Favorite Story: Josh Heytvelt getting caught with shrooms
Figures that the big white guy with shaggy hair gets caught carry psychedelic mushrooms. I love the formality of the story as it is reported. Check it out. Two Cheney police officers could smell a strong odor of burnt marijuana coming from the car. The baggie of dried mushrooms was protruding from the top of a gym bag that had Heytvelt’s name and jersey number embroidered on the front. Also in the bag were three foil-wrapped brownie muffins that the officer contended contained hallucinogenic mushrooms. Theo Davis, the passenger in the car, stated that he has been at a party earlier in the evening in which he had `taken a hit off of the bong. Go here for the real story.
LittyHoops Discovery: Chase Budinger
When I lived in California I worked in Carlsbad. Down the block from my office was Carlsbad High School. The guy who sat in the cubicle next to me would tell me about a sophomore named Chase Budinger at least once a day. He told me he was the next Larry Bird. He would bug me to go watch him play volleyball after I work. I thought this guy was out of his mind. Apparently not cause Budinger is siiiiiiiiiick.
Best Historical Moment of the season: Psycho T’s Broken Nose
It was great to see Hansbrough pop up with a bloody face and that southern white boy crazed look. I wasn’t sure if he was going to turn into the Incredible Hulk and kill everybody in his way or if he was going to break down and cry. Hansbrough looked like a maimed Barbero as he started running around the court and eventually into the locker room. Meanwhile, word has it that Gerald Henderson cried the night away in his dorm room for his unnecessary karate chop. Wouldn’t you just die to see UNC play Duke in the ACC tournament final.
Best Game of the Season: Texas vs. Oklahoma State
If you saw it you would agree.
My Adopted Team: Winthrop
My friends gave me a hard time at lunch the other day because I was sulking that I was missing the Winthrop game. The Eagles are legit though. They are 28-4 with three of their losses coming in the final minute at UNC, Wisconsin and Maryland. Their other loss is at Texas A&M. They have two legit scorers, a solid center and a good coach. They will be going to the tournament for the seventh time in the last 9 seasons. Don’t you just smell a sweet 16 run.

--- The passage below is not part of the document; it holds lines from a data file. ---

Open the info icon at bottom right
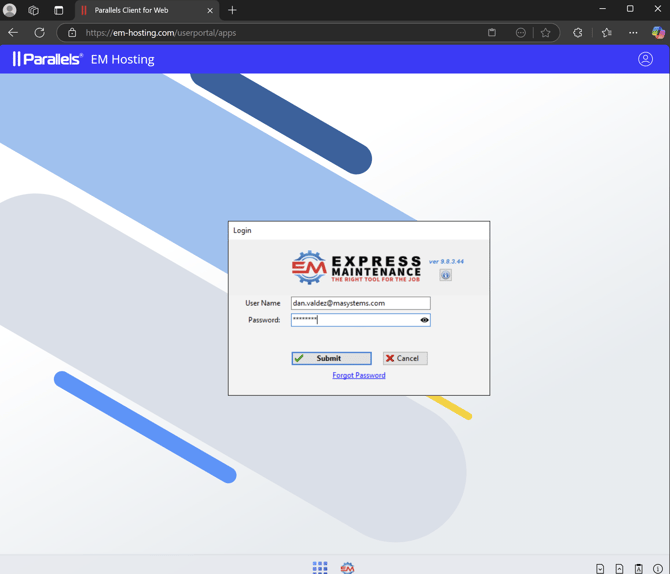 click(x=657, y=568)
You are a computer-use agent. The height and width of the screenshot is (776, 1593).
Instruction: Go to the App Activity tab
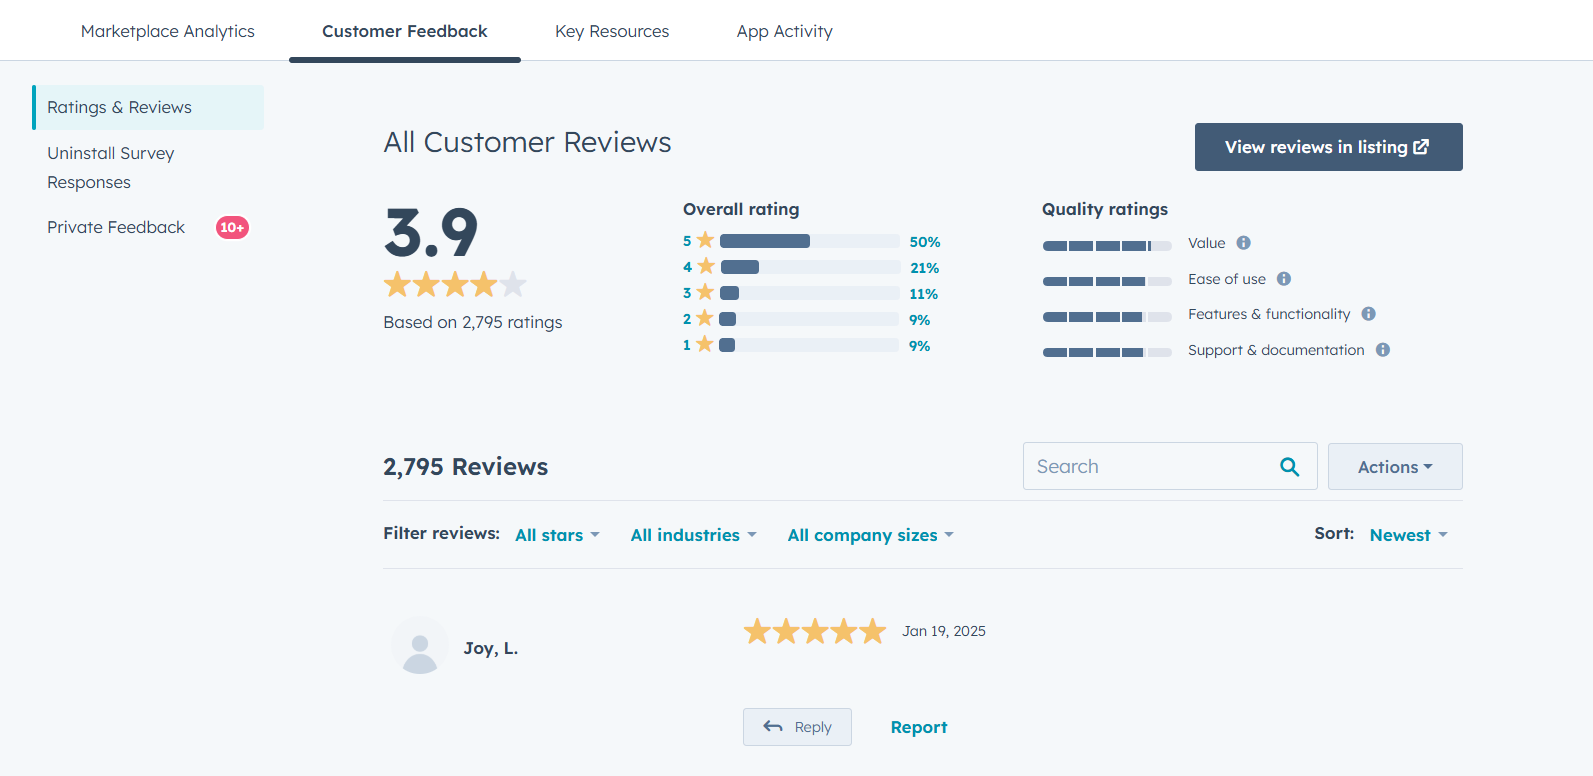(x=784, y=31)
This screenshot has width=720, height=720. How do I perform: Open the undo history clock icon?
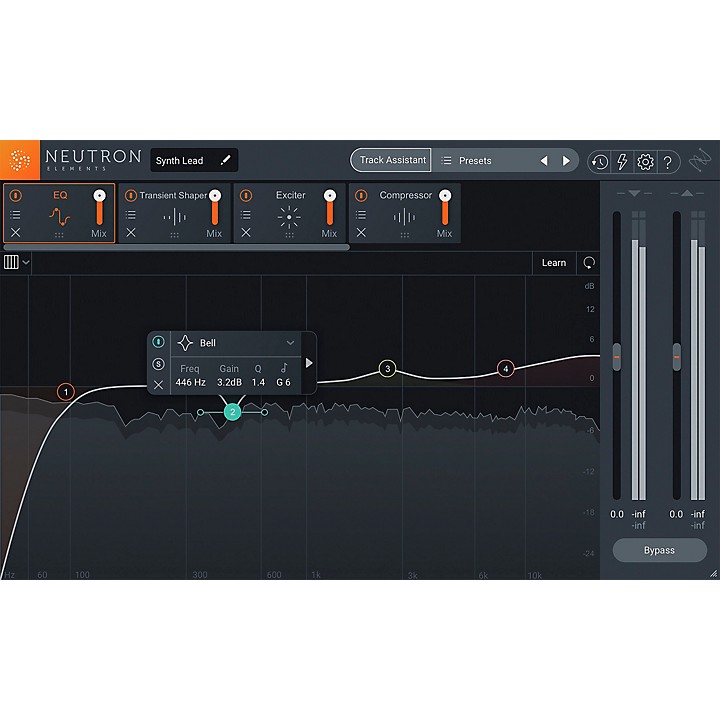[599, 161]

Wow I wish I was them: Florida Gators
Brewer, Horford, Noah and Green live together. They all have ties to professional athletes and grew up privileged. They have a title under their belt and can have another one if they decide they want it badly enough. These guys are the Matt Leinarts of college basketball this year.
Corniest Moments of the Season: Tennessee Coaches Act Weird
First Bruce Pearl has to show he is has the biggest chest of any Coach in Division 1 by painting himself orange for to support the women’s basketball team. Then Pat Summitt dresses up as a cheerleader and sings some wacky volunteer Rocky Top song. Doesn’t it all somehow smell of incest.